◆ **ACTIVITY**
Please copy each line of the records below that includes the word "الأفعال".

######

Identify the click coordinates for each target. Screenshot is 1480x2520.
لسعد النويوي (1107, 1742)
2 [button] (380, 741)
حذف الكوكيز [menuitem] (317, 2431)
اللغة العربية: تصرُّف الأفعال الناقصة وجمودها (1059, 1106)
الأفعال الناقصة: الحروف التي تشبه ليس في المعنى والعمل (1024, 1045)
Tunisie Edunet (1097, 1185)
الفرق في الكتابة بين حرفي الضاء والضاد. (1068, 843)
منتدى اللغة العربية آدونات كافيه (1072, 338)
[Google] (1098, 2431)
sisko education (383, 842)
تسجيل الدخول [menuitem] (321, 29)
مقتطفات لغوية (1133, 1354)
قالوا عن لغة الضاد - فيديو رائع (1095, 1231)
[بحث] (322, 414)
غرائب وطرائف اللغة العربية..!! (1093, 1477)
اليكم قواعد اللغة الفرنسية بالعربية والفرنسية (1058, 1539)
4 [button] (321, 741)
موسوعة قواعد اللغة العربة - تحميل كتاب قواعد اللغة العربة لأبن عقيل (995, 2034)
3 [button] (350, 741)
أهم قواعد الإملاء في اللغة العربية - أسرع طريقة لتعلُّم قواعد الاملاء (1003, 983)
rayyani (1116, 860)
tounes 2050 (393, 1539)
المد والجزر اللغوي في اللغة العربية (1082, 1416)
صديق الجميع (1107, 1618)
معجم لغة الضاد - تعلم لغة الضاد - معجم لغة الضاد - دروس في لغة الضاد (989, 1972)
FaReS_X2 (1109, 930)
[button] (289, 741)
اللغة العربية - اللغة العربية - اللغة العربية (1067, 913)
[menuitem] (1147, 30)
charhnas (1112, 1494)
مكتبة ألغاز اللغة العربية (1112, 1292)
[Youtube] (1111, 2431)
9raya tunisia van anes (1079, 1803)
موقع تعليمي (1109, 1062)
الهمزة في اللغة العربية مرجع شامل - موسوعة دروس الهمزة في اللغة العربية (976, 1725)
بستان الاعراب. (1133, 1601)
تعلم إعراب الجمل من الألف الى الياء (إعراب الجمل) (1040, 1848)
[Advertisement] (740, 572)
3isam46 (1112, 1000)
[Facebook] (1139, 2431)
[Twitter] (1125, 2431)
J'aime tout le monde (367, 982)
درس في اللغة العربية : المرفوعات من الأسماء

######

◆ **RESPONSE TO THE TASK**
اللغة العربية: تصرُّف الأفعال الناقصة وجمودها (1059, 1106)
الأفعال الناقصة: الحروف التي تشبه ليس في المعنى والعمل (1024, 1045)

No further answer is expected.